== What to work on ==
Set down exactly the lines below, starting at the one that contains "[Réduire l'aide] (737, 2540)" and ending at the one that contains "资讯 (36, 901)", with both of those lines included and nothing else.

== Dataset extract ==
________________________________________

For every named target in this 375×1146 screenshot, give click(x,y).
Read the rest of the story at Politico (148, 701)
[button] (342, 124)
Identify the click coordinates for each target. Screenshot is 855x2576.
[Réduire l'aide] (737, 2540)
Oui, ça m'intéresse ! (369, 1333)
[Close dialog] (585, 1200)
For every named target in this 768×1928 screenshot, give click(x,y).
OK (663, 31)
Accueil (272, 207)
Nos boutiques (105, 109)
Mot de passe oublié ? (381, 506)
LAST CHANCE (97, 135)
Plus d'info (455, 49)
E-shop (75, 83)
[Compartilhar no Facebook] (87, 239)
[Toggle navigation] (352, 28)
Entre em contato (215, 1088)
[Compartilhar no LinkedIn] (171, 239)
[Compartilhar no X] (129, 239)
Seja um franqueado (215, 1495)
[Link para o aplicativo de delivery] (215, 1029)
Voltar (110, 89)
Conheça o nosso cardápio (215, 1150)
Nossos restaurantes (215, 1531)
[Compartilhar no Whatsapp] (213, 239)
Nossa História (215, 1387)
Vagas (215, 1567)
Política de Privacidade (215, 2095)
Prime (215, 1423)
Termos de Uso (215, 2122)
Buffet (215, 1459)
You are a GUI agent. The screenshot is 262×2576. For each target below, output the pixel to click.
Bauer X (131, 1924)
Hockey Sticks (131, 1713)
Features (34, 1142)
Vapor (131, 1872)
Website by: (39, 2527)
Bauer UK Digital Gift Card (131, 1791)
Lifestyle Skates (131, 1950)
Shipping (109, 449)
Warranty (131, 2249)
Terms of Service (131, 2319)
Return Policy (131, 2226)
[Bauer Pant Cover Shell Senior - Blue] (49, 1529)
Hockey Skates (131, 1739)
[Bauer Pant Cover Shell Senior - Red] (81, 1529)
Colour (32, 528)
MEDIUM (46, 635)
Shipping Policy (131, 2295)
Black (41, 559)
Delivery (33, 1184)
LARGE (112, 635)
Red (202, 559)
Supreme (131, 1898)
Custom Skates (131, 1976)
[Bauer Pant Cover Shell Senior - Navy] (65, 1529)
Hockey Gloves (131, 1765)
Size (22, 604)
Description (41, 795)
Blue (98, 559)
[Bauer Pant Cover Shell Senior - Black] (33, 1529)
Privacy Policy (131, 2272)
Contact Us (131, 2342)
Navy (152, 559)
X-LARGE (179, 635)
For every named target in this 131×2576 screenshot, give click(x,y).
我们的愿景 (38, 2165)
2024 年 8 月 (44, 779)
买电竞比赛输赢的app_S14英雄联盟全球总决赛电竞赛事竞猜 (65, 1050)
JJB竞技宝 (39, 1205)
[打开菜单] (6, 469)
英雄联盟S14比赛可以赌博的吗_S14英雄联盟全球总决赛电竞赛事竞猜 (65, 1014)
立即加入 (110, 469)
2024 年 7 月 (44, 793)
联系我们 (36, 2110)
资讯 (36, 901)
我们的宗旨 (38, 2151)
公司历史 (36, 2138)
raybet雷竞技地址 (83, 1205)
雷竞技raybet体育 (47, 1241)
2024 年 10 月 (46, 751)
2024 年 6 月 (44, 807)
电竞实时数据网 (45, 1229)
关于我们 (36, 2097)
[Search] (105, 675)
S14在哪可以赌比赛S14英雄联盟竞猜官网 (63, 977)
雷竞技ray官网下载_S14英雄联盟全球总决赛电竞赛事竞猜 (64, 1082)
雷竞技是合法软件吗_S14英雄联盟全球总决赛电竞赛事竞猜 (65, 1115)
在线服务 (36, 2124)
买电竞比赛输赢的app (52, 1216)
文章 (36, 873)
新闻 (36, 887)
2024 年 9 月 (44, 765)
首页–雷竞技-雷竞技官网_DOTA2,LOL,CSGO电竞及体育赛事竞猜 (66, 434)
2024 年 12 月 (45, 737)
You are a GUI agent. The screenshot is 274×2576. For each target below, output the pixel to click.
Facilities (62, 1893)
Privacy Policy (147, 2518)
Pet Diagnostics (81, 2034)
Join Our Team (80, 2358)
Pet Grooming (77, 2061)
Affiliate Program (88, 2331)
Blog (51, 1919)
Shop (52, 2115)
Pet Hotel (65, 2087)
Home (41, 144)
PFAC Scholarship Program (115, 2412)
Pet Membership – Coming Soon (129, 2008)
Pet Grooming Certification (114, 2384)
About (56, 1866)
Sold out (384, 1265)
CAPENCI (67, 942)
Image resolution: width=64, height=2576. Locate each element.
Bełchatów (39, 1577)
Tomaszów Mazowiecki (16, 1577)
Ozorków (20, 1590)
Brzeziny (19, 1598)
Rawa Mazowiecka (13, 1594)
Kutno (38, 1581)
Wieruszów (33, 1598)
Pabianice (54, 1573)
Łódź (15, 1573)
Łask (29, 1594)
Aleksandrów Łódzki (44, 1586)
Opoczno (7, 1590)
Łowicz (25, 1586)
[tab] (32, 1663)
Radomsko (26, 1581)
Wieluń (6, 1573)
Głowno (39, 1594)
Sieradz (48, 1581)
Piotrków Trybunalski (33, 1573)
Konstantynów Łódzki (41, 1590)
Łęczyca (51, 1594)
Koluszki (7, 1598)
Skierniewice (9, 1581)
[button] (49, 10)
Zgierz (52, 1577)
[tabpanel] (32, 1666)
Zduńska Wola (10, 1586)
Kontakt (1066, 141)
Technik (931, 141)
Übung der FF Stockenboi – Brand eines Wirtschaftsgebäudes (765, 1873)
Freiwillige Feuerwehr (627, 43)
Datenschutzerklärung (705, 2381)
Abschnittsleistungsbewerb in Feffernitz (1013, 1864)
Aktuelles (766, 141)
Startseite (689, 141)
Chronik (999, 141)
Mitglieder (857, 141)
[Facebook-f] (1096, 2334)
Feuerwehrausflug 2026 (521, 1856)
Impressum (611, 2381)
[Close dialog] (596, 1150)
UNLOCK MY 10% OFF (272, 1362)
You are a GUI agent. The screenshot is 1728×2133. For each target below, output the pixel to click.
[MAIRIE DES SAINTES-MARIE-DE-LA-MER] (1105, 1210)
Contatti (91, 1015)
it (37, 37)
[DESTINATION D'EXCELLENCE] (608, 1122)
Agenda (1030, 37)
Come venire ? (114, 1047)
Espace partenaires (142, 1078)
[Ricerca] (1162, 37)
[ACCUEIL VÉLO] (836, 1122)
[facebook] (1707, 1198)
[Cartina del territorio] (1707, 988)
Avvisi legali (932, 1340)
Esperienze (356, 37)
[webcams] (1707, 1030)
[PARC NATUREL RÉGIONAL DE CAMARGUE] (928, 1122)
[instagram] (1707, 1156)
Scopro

________________________________________

== Written solution ==
[Réduire l'aide] (737, 2540)
Oui, ça m'intéresse ! (369, 1333)
[Close dialog] (585, 1200)
For every named target in this 768×1928 screenshot, give click(x,y).
OK (663, 31)
Accueil (272, 207)
Nos boutiques (105, 109)
Mot de passe oublié ? (381, 506)
LAST CHANCE (97, 135)
Plus d'info (455, 49)
E-shop (75, 83)
[Compartilhar no Facebook] (87, 239)
[Toggle navigation] (352, 28)
Entre em contato (215, 1088)
[Compartilhar no LinkedIn] (171, 239)
[Compartilhar no X] (129, 239)
Seja um franqueado (215, 1495)
[Link para o aplicativo de delivery] (215, 1029)
Voltar (110, 89)
Conheça o nosso cardápio (215, 1150)
Nossos restaurantes (215, 1531)
[Compartilhar no Whatsapp] (213, 239)
Nossa História (215, 1387)
Vagas (215, 1567)
Política de Privacidade (215, 2095)
Prime (215, 1423)
Termos de Uso (215, 2122)
Buffet (215, 1459)
You are a GUI agent. The screenshot is 262×2576. For each target below, output the pixel to click.
Bauer X (131, 1924)
Hockey Sticks (131, 1713)
Features (34, 1142)
Vapor (131, 1872)
Website by: (39, 2527)
Bauer UK Digital Gift Card (131, 1791)
Lifestyle Skates (131, 1950)
Shipping (109, 449)
Warranty (131, 2249)
Terms of Service (131, 2319)
Return Policy (131, 2226)
[Bauer Pant Cover Shell Senior - Blue] (49, 1529)
Hockey Skates (131, 1739)
[Bauer Pant Cover Shell Senior - Red] (81, 1529)
Colour (32, 528)
MEDIUM (46, 635)
Shipping Policy (131, 2295)
Black (41, 559)
Delivery (33, 1184)
LARGE (112, 635)
Red (202, 559)
Supreme (131, 1898)
Custom Skates (131, 1976)
[Bauer Pant Cover Shell Senior - Navy] (65, 1529)
Hockey Gloves (131, 1765)
Size (22, 604)
Description (41, 795)
Blue (98, 559)
[Bauer Pant Cover Shell Senior - Black] (33, 1529)
Privacy Policy (131, 2272)
Contact Us (131, 2342)
Navy (152, 559)
X-LARGE (179, 635)
For every named target in this 131×2576 screenshot, give click(x,y).
我们的愿景 (38, 2165)
2024 年 8 月 (44, 779)
买电竞比赛输赢的app_S14英雄联盟全球总决赛电竞赛事竞猜 (65, 1050)
JJB竞技宝 (39, 1205)
[打开菜单] (6, 469)
英雄联盟S14比赛可以赌博的吗_S14英雄联盟全球总决赛电竞赛事竞猜 (65, 1014)
立即加入 (110, 469)
2024 年 7 月 (44, 793)
联系我们 (36, 2110)
资讯 (36, 901)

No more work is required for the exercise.